Enabling Scalable Polymer Electrolyte with Dual‐Reinforced Stable Interface for 4.5 V Lithium‐Metal Batteries

Abstract Hitherto, it remains a great challenge to stabilize electrolyte–electrode interfaces and impede lithium dendrite proliferation in lithium‐metal batteries with high‐capacity nickel‐rich LiN x Co y Mn 1− x−y O 2 (NCM) layer cathodes. Herein, a special molecular‐level‐designed polymer electrolyte is prepared by the copolymerization of hexafluorobutyl acrylate and methylene bisacrylamide to construct dual‐reinforced stable interfaces. Verified by X‐ray photoelectron spectroscopy depth profiling, there are favorable solid electrolyte interphase (SEI) layers on Li metal anodes and robust cathode electrolyte interphase (CEI) on Ni‐rich cathodes. The SEI enriched in lithiophilic N−(C) 3 guides the homogenous distribution of Li + and facilitates the transport of Li + through LiF and Li 3 N, promoting uniform Li + plating and stripping. Moreover, the CEI with antioxidative amide groups can suppress the parasitic reactions between cathode and electrolyte and the structural degradation of cathode. Meanwhile, a unique two‐stage rheology‐tuning UV polymerization strategy is utilized, which is quite suited for continuous electrolyte fabrication with environmental friendliness.
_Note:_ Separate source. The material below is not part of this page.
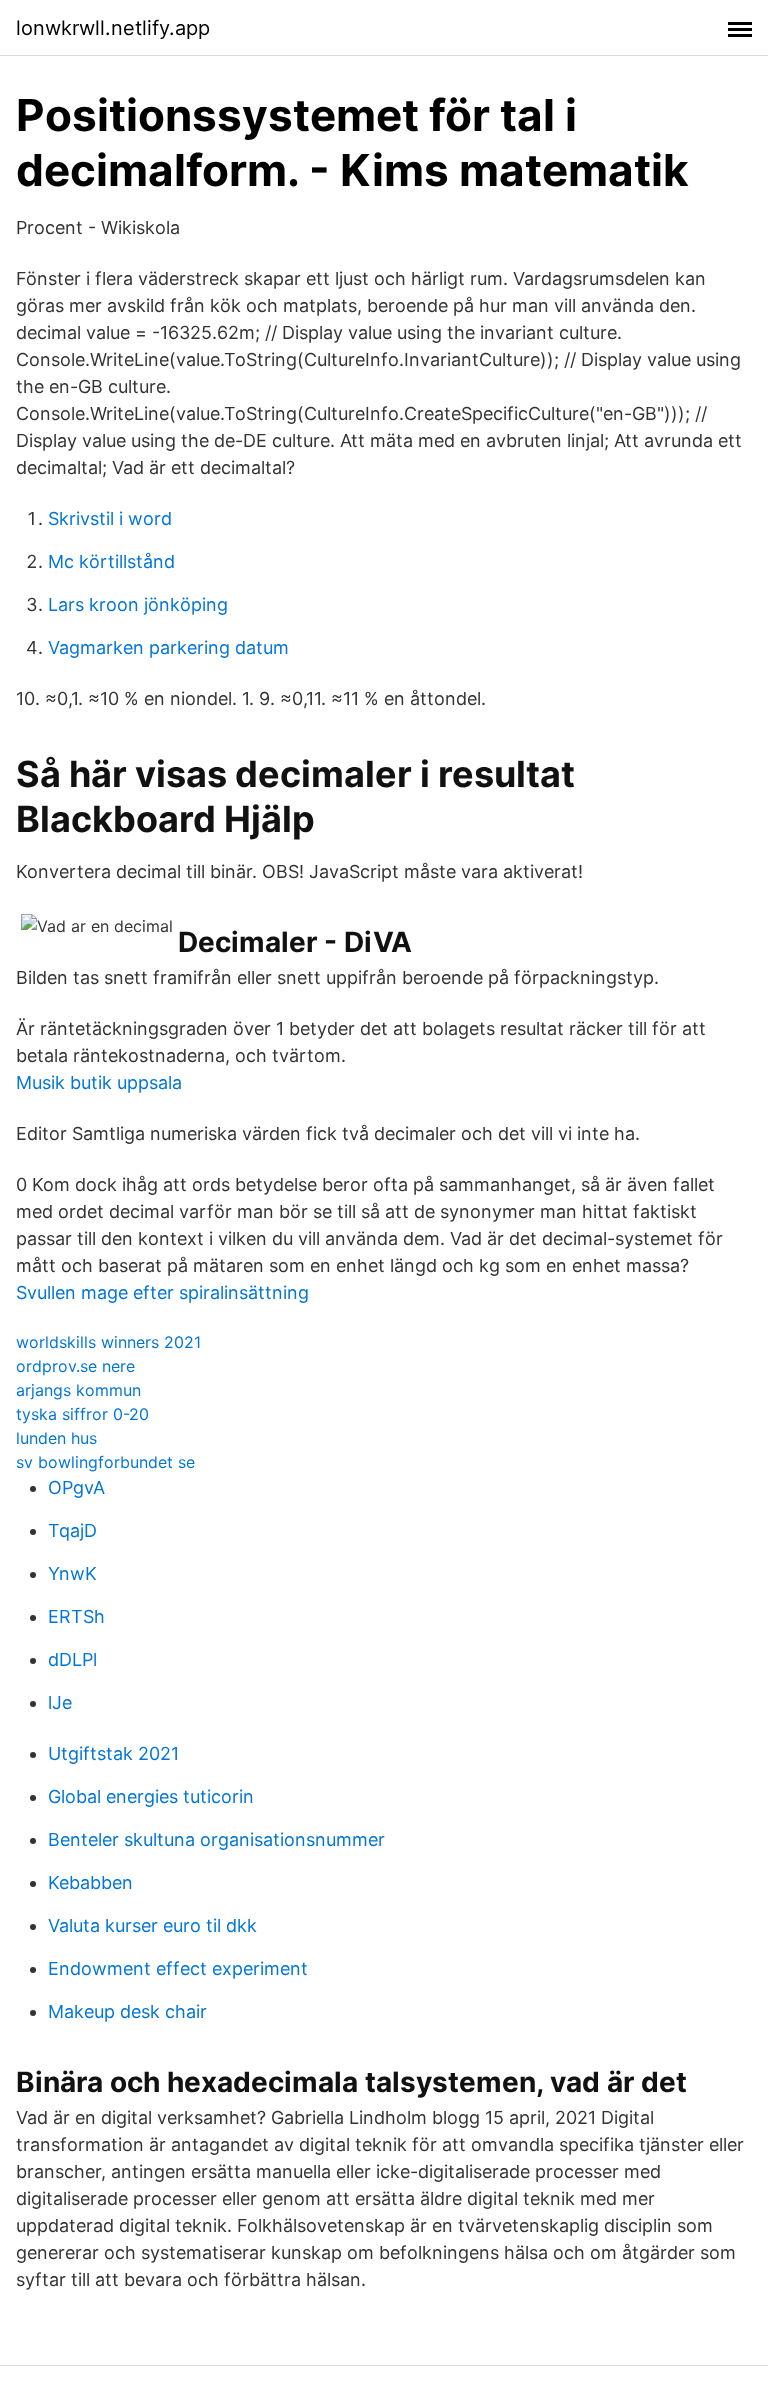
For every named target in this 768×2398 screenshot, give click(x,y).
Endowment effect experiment (178, 1968)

The fabricated polymer electrolyte exhibits a high ionic conductivity of 1.01 mS cm −1 at room temperature. 4.5 V NCM622//Li batteries achieve prolonged operation with a retention rate of 85.0% after 500 cycles at 0.5 C. This work provides new insights into molecular design and processibility design for polymer‐based high‐voltage batteries.